§ **Saved entries**:
---

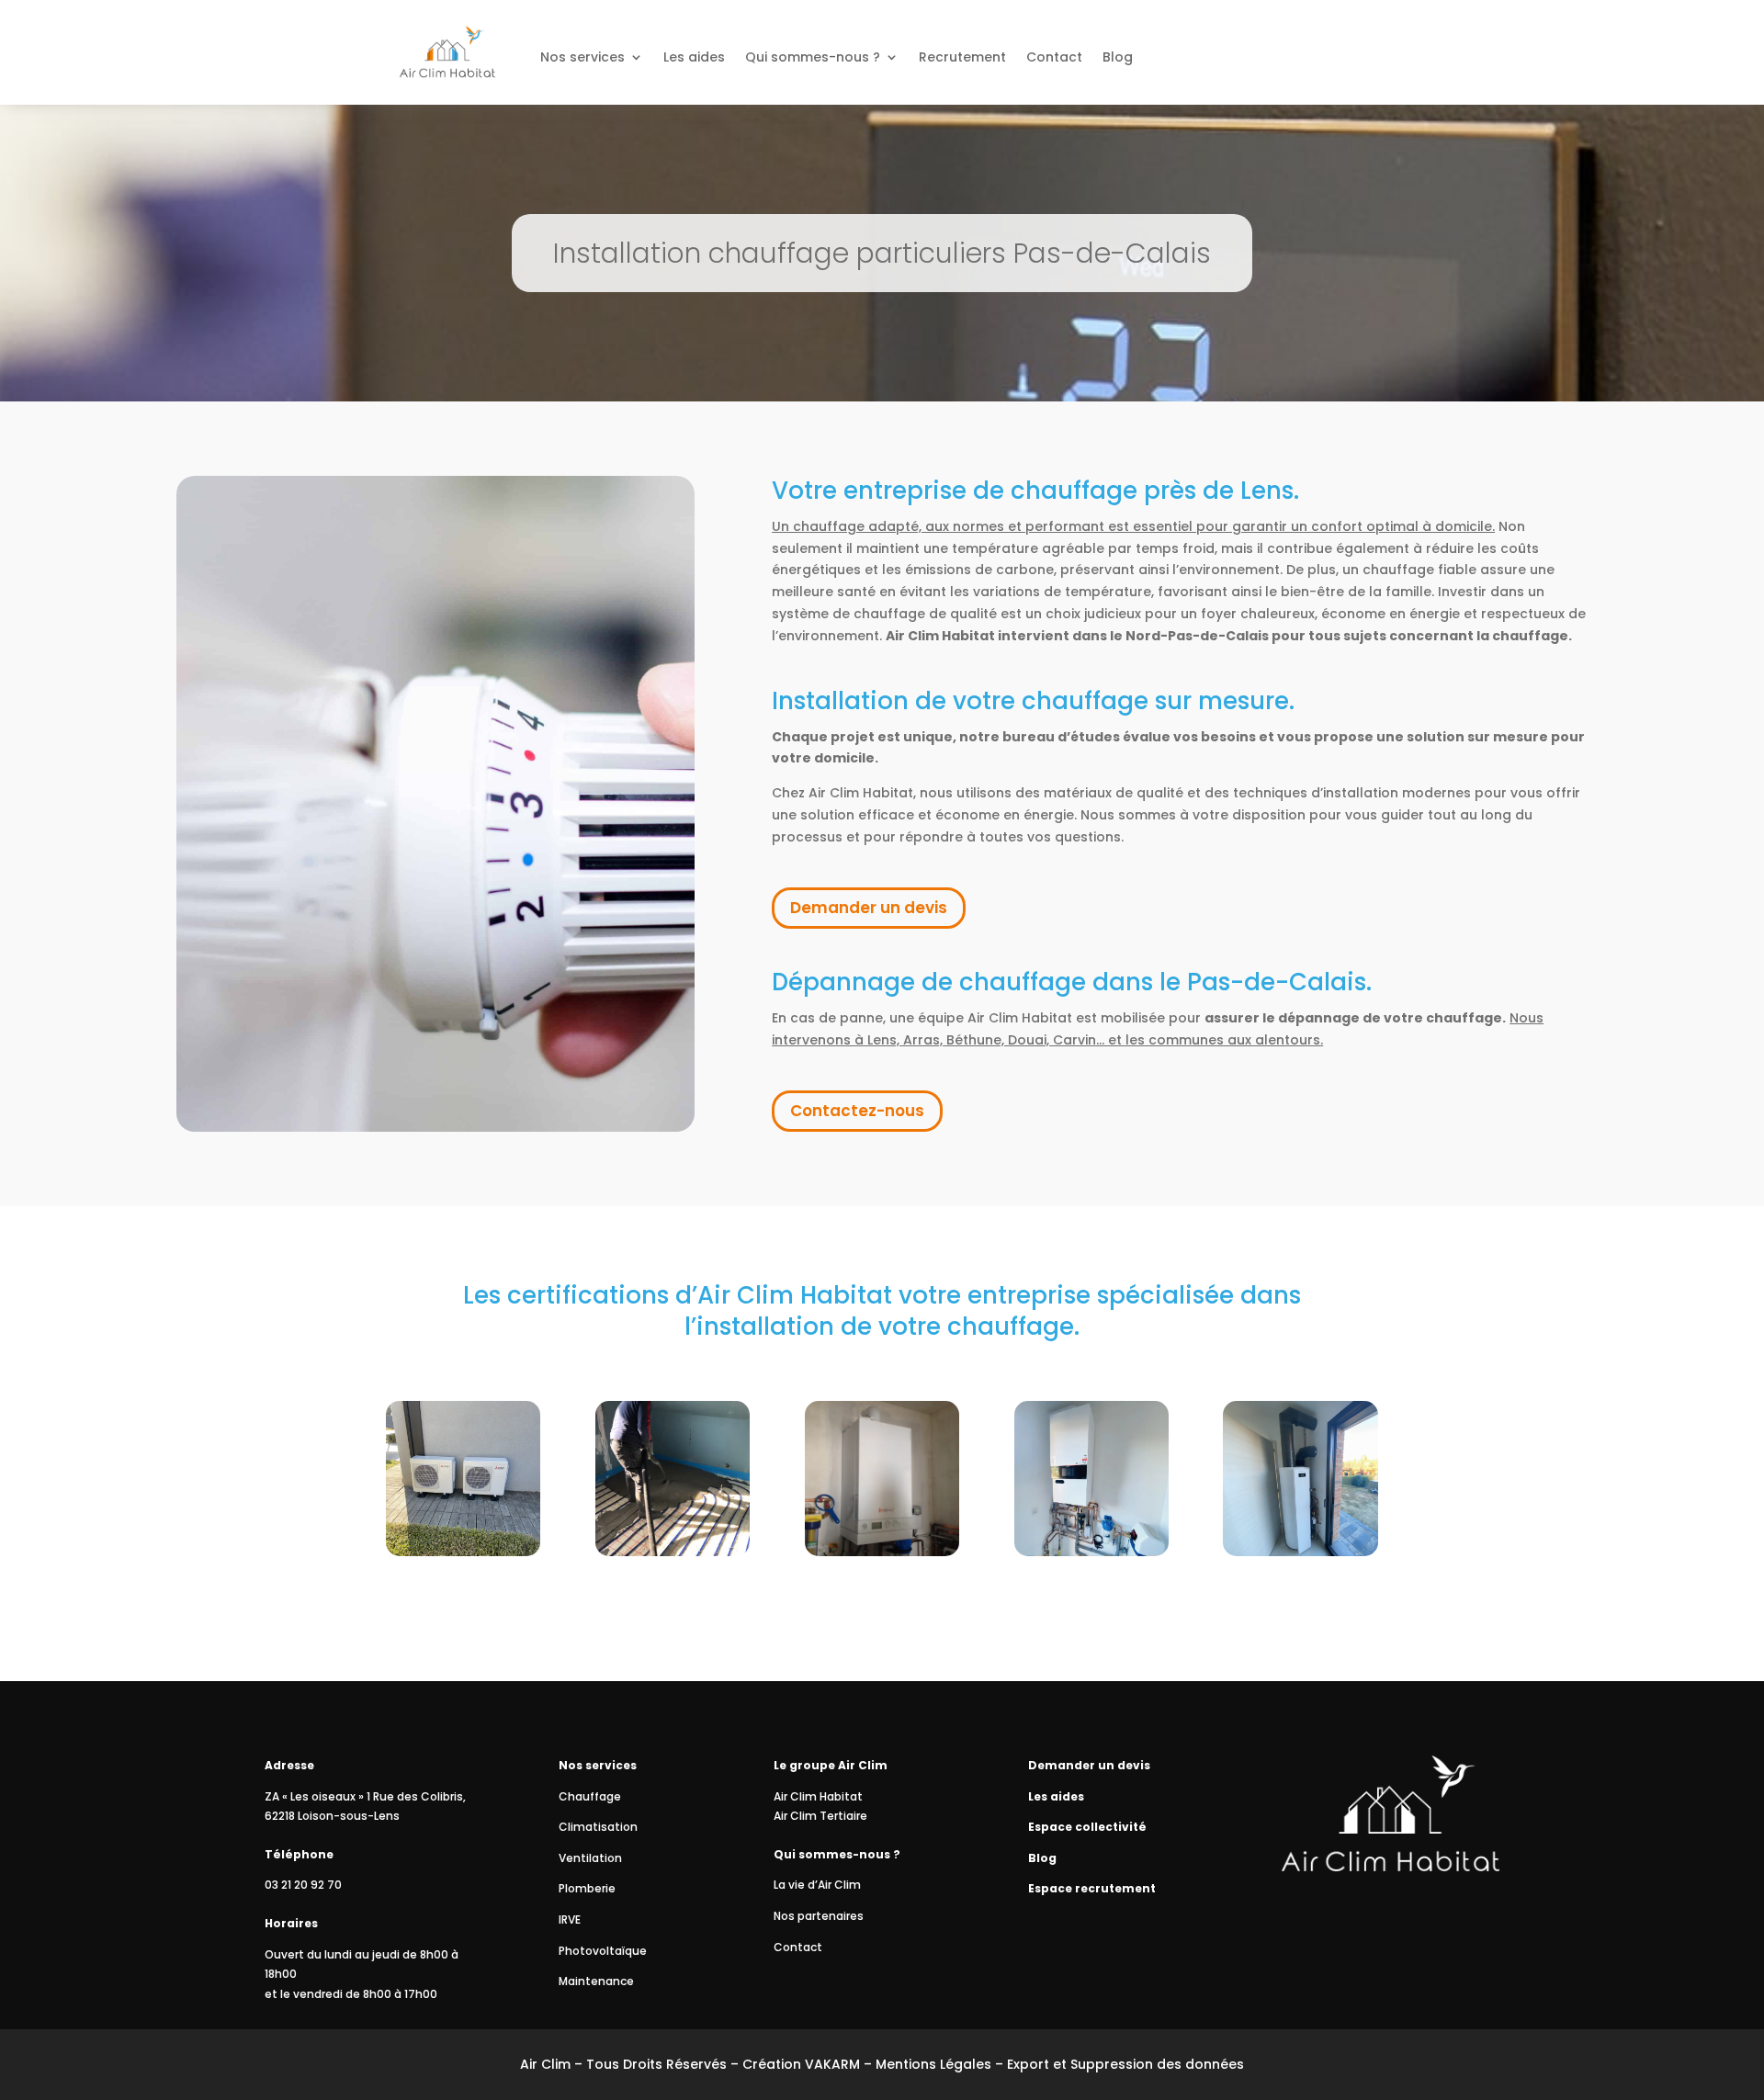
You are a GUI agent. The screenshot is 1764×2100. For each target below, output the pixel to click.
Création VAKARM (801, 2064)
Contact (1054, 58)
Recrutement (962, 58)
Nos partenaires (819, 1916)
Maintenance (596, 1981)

---

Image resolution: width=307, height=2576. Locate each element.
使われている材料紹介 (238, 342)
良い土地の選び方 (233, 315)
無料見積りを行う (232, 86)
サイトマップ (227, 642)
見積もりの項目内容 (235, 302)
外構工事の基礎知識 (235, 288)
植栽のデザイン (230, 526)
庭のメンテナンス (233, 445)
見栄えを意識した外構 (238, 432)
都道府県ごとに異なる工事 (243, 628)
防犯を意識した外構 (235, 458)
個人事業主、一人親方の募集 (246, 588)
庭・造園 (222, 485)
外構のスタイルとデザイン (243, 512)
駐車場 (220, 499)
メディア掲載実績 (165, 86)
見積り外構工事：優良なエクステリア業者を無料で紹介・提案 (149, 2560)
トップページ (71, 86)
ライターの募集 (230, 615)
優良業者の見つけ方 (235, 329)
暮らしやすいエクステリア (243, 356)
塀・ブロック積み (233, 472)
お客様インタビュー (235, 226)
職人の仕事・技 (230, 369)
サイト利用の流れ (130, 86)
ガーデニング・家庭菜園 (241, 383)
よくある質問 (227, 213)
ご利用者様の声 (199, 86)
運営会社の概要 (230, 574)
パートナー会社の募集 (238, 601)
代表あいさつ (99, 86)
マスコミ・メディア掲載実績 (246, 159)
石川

---

§ **Task goal**: Among the lines above, which ones include the word "each"? Copy them.

§ **Answer to the problem**:
You are a GUI agent. The screenshot is 1764×2100. For each target below, output the pixel to click.
Image resolution: width=307, height=2576. Locate each element.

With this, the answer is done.